Sheybani stressed that Iran would support Syria if it is attacked by Israel. "There should be no doubt on this issue: If Syria is harmed, even in the slightest way, we will respond with force. This, on the basis of the joint defense agreement in effect between the two countries and already signed by the two ministers of defense," he said.
Sheybani added that he thought "Israel did not have the ability to deal with Iran's capabilities."
The Iranian news agency Fars, closely associated with Iranian President Mahmoud Ahmadinejad, published parts of the interview, and reported that Sheybani denied that his country was transferring arms to Hizbullah, but said that the organization has been busy heavily arming itself since the IDF's withdrawal from Lebanon.
"There are those who ask whether Hizbullah's military ability compares with that of Israel. Our answer is that the Hizbullah model of 2006 is very different to the Hizbullah model of 1996," Sheybani said.
However, he denied that Iran armed the organization, and hinted that the organization could be using weapons left behind by Israel in Lebanon.
"After the withdrawal of Israel in 2000, a lot of weapons arrived in the hands of Hizbullah. And therefore there is the possibility that the sound of the missiles exploding in Haifa are known to Israelis: These missiles were left there from 2000," he claimed.
'Beginning of the end of Israel'
Addressing the possibility that the IDF may conquer parts of Lebanon, Sheybani said: "In this war there is the chance that Israel could enter Lebanese soil and hold parts of it – that's certainly a possibility. But the problem is that if someone enters it's not sure he will be allowed to leave," the ambassador said.
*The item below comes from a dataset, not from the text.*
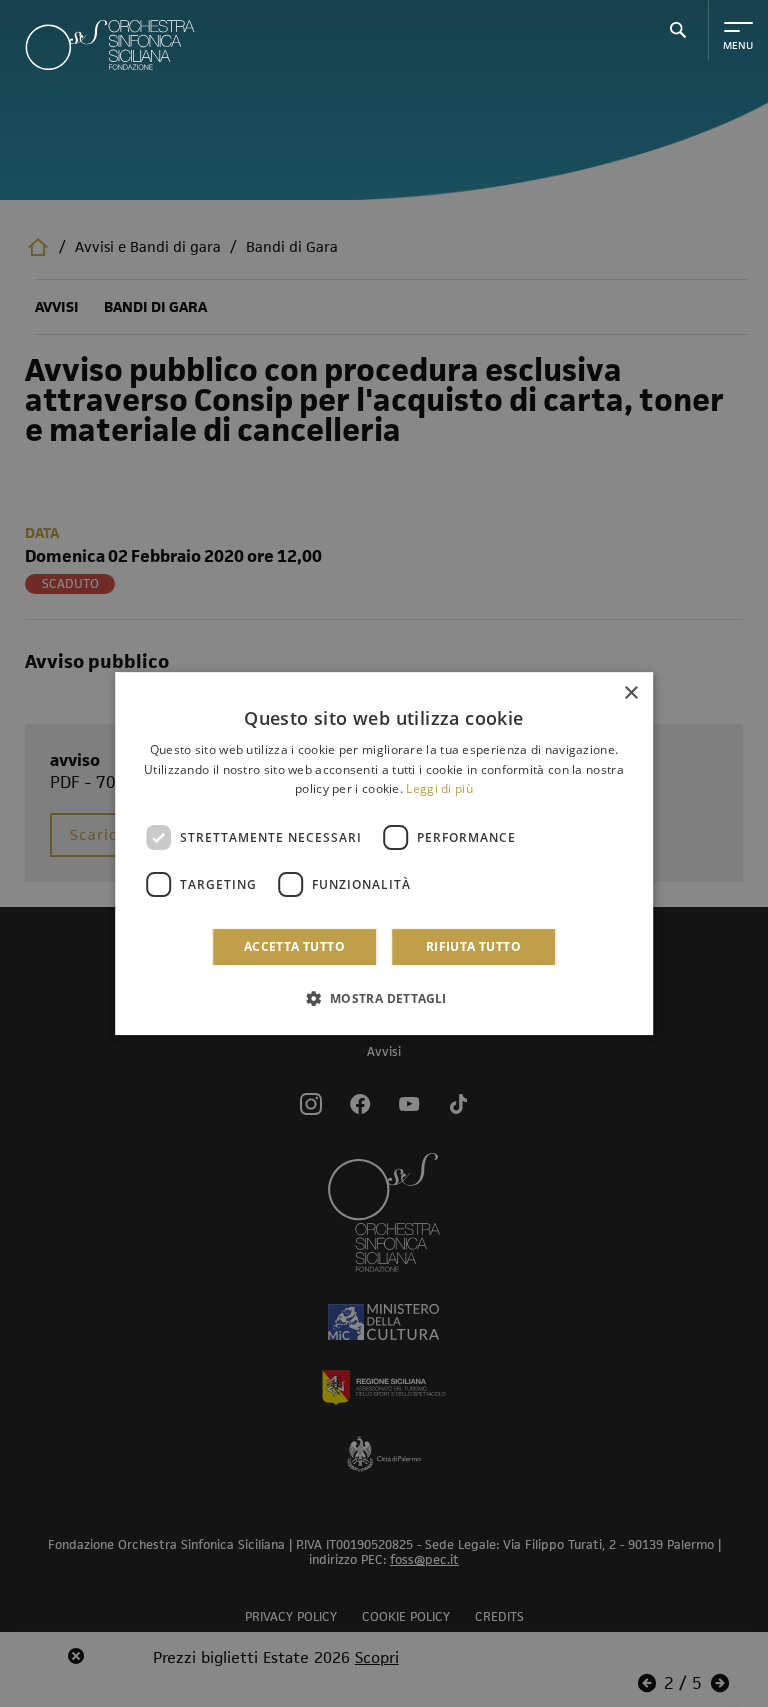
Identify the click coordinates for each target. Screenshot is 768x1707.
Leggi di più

Sheybani repeated the claim of the Hizbullah Chief Hassan Nasrallah according to which no Hizbullah member was killed in IDF attacks, and added that there nothing to be happy about in reports of the IDF battle in Maroun al-Ras.
Sheybani's comments came a day after Hizbullah representative in Iran, Hussein Sif al-Din, threatened that his organization planned to increase its attacks in Israel, until "no place in Israel will be safe."
At a conference in Tehran, attended also by Hamas and Palestinian Authority representatives, al-Din threatened that "this war will be remembered as the beginning of the end of Israel."